• **Given instruction**:
Retype the lines below exactly as they are, starting at the line containing "Image resolution: width=720" and ending at the line containing "Click the redo", with both of those lines included.

[Records for locating the described items]
^^^^^^^^
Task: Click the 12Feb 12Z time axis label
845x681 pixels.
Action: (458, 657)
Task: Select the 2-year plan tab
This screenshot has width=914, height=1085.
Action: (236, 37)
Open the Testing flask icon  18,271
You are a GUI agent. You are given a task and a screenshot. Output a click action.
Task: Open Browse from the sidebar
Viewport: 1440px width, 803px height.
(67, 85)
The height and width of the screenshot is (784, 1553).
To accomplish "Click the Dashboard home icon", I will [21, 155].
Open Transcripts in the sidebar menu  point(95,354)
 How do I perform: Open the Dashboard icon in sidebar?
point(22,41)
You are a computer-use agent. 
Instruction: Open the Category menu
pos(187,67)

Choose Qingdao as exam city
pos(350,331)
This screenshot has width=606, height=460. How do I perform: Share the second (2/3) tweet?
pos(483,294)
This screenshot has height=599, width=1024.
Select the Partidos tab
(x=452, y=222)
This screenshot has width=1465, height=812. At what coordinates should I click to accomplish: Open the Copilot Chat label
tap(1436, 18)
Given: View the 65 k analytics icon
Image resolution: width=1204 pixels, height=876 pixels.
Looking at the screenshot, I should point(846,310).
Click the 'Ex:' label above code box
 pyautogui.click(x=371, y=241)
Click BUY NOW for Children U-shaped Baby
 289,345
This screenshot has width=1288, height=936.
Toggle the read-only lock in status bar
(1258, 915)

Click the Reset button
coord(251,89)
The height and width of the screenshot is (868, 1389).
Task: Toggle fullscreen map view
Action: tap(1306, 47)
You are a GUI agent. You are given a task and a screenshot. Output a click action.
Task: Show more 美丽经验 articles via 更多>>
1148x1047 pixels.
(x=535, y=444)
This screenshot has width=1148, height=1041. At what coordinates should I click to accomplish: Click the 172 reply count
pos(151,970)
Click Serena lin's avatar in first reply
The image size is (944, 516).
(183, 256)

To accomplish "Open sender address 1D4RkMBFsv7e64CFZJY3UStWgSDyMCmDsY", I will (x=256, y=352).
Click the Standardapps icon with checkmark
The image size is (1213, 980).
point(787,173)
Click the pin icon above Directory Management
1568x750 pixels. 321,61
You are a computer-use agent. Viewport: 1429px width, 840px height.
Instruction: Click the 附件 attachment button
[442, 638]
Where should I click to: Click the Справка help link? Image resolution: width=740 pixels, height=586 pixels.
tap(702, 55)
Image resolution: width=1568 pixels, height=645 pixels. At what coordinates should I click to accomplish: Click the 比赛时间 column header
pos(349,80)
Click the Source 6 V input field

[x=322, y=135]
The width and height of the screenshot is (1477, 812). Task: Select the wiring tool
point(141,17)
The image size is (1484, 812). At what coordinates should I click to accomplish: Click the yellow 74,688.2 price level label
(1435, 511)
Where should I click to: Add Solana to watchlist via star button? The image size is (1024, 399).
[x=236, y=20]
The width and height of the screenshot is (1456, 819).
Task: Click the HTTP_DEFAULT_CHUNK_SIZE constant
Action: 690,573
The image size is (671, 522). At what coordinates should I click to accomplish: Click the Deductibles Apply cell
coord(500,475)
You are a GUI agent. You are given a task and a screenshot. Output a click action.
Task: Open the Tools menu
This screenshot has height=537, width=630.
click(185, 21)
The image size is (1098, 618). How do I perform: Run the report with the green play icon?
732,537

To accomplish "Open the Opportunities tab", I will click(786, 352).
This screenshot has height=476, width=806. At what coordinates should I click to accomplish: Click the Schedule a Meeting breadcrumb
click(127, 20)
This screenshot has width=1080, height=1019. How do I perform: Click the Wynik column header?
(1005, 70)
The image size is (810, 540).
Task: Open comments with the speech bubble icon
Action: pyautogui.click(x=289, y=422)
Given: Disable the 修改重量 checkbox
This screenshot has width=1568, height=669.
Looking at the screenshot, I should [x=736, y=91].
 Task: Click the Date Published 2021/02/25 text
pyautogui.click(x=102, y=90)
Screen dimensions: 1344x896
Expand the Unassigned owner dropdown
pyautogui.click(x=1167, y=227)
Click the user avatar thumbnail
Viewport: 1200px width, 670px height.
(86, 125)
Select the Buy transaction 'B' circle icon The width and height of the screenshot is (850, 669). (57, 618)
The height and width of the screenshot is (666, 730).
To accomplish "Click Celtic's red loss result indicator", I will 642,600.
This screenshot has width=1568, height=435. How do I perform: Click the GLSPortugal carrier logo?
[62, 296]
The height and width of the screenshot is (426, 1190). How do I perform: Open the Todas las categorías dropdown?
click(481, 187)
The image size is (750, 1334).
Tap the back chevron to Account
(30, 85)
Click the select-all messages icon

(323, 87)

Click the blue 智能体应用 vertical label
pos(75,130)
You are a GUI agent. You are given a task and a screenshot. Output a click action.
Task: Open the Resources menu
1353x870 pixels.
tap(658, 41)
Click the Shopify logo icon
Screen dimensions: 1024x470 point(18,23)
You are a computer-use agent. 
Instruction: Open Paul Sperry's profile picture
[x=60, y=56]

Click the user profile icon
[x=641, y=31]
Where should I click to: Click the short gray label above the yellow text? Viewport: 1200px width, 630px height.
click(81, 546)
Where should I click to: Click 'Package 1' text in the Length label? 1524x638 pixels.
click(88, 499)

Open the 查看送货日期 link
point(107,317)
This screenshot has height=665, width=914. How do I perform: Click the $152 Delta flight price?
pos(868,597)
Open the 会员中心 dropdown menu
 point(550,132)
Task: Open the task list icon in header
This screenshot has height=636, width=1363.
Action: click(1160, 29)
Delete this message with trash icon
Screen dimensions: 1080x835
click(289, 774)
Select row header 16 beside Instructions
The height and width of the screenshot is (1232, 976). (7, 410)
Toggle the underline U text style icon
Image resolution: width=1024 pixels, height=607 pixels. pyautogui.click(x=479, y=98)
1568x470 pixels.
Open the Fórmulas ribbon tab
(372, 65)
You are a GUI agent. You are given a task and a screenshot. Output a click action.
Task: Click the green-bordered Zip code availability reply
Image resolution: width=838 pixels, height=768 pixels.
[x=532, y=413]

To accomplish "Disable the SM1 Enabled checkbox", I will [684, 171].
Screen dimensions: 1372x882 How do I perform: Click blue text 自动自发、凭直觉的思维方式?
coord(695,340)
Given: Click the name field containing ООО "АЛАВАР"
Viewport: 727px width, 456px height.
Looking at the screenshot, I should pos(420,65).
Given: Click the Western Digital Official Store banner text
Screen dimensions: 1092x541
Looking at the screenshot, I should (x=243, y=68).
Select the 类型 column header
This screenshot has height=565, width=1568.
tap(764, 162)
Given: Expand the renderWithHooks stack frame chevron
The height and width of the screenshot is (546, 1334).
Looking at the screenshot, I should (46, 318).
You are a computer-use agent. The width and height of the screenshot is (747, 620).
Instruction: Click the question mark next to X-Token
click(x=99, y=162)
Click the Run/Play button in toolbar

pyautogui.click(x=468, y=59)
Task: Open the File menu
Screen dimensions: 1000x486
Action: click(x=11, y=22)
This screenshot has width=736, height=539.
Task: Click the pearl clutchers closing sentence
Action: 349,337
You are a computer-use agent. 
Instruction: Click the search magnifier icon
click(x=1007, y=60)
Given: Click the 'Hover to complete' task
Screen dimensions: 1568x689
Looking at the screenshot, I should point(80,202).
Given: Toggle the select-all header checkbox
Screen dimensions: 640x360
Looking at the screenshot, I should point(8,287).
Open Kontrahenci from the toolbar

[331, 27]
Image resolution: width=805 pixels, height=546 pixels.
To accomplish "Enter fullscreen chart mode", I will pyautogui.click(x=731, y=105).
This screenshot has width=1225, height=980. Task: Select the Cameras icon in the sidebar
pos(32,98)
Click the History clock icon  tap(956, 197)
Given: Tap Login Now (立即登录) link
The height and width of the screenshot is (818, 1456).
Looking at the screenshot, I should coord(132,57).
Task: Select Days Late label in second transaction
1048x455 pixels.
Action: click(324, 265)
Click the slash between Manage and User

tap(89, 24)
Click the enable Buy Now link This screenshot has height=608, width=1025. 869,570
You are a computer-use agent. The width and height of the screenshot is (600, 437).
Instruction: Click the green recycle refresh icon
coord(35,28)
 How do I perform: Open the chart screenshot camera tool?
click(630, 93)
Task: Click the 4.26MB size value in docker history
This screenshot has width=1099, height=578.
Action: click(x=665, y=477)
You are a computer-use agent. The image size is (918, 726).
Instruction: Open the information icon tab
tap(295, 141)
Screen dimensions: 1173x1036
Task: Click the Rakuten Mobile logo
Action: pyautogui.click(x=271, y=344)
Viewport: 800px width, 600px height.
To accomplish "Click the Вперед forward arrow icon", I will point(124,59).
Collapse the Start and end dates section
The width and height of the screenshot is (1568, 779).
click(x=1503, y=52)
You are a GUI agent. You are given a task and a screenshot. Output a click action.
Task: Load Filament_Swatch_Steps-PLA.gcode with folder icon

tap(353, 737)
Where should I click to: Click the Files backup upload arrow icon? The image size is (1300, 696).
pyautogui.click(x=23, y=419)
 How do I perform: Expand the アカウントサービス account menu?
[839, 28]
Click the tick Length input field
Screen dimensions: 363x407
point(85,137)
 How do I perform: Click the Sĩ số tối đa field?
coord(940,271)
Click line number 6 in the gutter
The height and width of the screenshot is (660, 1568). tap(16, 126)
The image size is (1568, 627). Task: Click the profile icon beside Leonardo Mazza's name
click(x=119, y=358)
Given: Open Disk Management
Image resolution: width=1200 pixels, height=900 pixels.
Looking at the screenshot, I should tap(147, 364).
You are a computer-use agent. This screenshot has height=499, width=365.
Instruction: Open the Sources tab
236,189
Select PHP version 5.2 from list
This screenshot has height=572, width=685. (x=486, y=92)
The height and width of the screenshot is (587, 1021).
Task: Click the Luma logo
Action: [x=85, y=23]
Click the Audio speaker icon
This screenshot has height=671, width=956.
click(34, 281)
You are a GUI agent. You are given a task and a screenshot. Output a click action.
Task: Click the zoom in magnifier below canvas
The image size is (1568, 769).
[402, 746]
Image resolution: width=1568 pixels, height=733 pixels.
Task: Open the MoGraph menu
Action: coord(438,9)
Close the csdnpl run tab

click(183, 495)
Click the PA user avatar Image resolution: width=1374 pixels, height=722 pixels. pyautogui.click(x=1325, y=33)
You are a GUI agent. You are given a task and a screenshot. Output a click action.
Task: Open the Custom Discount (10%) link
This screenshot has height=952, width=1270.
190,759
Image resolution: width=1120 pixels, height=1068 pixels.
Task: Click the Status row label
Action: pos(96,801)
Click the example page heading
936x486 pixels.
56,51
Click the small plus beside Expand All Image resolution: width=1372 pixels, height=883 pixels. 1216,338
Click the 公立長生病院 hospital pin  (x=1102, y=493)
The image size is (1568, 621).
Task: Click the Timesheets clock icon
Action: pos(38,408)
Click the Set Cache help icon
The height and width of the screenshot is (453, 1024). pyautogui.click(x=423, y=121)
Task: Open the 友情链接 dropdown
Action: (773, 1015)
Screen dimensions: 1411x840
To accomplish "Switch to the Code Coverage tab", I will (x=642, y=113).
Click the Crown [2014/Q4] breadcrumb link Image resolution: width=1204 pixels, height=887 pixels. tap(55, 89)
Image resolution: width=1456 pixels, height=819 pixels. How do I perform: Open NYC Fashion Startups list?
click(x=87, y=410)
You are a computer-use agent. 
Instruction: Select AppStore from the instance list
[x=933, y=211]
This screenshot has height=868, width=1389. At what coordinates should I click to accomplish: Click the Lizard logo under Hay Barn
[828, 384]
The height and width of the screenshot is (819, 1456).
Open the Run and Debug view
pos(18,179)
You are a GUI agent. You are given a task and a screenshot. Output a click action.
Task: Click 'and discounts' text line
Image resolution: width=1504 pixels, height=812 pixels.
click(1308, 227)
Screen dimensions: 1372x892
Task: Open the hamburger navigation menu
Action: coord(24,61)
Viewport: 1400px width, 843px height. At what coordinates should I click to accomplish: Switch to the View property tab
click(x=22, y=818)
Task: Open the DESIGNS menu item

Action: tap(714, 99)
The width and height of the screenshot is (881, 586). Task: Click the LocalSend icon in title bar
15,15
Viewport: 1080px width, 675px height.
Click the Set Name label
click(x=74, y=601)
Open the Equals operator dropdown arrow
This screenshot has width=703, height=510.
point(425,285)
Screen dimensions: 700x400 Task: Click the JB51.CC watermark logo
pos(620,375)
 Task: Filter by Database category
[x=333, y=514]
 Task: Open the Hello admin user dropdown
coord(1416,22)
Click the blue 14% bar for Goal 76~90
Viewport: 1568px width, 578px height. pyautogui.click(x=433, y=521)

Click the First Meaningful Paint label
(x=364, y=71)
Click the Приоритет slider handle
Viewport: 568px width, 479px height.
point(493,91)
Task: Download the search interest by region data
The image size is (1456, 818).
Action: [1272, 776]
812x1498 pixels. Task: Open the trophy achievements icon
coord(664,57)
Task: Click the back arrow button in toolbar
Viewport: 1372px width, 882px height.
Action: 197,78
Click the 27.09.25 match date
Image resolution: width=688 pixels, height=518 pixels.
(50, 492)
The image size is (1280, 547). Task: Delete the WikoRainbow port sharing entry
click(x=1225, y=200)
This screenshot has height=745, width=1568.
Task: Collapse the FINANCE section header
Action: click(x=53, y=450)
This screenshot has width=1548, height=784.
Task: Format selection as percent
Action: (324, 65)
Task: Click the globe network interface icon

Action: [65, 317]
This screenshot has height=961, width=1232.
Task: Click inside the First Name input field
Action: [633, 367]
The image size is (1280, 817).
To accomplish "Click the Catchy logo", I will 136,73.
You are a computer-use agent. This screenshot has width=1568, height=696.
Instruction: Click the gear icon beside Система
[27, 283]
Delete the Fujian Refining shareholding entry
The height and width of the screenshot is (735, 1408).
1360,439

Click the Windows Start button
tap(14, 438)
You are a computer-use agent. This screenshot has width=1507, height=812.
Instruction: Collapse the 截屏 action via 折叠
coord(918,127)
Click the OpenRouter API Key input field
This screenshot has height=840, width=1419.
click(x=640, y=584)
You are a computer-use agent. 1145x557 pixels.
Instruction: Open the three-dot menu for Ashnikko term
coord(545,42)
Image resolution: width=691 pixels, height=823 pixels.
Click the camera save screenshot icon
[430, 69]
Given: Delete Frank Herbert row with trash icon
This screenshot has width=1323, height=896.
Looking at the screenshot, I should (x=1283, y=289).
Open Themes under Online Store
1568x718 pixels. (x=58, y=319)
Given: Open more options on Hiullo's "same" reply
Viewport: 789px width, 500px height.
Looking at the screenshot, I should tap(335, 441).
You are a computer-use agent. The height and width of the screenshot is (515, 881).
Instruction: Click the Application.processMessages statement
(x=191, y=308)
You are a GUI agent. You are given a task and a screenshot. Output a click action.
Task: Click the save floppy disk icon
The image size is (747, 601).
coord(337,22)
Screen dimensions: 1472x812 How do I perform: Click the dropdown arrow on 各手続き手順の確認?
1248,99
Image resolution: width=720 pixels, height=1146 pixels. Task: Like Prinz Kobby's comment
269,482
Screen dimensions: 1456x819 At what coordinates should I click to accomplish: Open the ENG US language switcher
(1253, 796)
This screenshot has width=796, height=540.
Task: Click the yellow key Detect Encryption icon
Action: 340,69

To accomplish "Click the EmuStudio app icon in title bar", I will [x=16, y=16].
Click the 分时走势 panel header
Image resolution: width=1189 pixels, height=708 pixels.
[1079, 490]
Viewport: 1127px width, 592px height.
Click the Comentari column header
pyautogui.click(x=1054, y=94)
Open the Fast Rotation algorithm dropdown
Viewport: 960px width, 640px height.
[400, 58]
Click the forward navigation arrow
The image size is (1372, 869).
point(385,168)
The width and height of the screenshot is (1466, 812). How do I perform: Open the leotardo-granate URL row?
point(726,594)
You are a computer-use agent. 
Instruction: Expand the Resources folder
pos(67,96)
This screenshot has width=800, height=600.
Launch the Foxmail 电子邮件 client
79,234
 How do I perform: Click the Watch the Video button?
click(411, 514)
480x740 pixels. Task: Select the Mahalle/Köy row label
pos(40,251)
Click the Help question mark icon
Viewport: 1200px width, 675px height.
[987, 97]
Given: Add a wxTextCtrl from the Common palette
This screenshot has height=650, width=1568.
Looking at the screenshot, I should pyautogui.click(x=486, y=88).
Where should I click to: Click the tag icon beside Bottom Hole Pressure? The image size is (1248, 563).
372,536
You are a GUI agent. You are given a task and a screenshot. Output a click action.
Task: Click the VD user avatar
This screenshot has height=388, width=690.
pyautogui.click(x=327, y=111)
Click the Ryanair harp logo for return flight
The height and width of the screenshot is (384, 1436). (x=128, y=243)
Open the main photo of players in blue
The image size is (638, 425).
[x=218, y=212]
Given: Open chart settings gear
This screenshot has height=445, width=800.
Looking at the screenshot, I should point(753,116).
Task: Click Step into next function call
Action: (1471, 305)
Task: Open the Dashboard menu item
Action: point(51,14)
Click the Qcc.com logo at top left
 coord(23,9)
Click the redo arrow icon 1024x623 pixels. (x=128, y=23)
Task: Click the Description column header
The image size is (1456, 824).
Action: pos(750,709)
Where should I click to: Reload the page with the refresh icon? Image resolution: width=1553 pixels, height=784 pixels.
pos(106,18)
^^^^^^^^
• **Response to the task**:
Image resolution: width=720 pixels, height=1146 pixels. Task: Like Prinz Kobby's comment
269,482
Screen dimensions: 1456x819 At what coordinates should I click to accomplish: Open the ENG US language switcher
(1253, 796)
This screenshot has width=796, height=540.
Task: Click the yellow key Detect Encryption icon
Action: 340,69

To accomplish "Click the EmuStudio app icon in title bar", I will [x=16, y=16].
Click the 分时走势 panel header
Image resolution: width=1189 pixels, height=708 pixels.
[1079, 490]
Viewport: 1127px width, 592px height.
Click the Comentari column header
pyautogui.click(x=1054, y=94)
Open the Fast Rotation algorithm dropdown
Viewport: 960px width, 640px height.
[400, 58]
Click the forward navigation arrow
The image size is (1372, 869).
point(385,168)
The width and height of the screenshot is (1466, 812). How do I perform: Open the leotardo-granate URL row?
point(726,594)
You are a computer-use agent. 
Instruction: Expand the Resources folder
pos(67,96)
This screenshot has width=800, height=600.
Launch the Foxmail 电子邮件 client
79,234
 How do I perform: Click the Watch the Video button?
click(411, 514)
480x740 pixels. Task: Select the Mahalle/Köy row label
pos(40,251)
Click the Help question mark icon
Viewport: 1200px width, 675px height.
[987, 97]
Given: Add a wxTextCtrl from the Common palette
This screenshot has height=650, width=1568.
Looking at the screenshot, I should pyautogui.click(x=486, y=88).
Where should I click to: Click the tag icon beside Bottom Hole Pressure? The image size is (1248, 563).
372,536
You are a GUI agent. You are given a task and a screenshot. Output a click action.
Task: Click the VD user avatar
This screenshot has height=388, width=690.
pyautogui.click(x=327, y=111)
Click the Ryanair harp logo for return flight
The height and width of the screenshot is (384, 1436). (x=128, y=243)
Open the main photo of players in blue
The image size is (638, 425).
[x=218, y=212]
Given: Open chart settings gear
This screenshot has height=445, width=800.
Looking at the screenshot, I should point(753,116).
Task: Click Step into next function call
Action: (1471, 305)
Task: Open the Dashboard menu item
Action: point(51,14)
Click the Qcc.com logo at top left
 coord(23,9)
Click the redo arrow icon 1024x623 pixels. (x=128, y=23)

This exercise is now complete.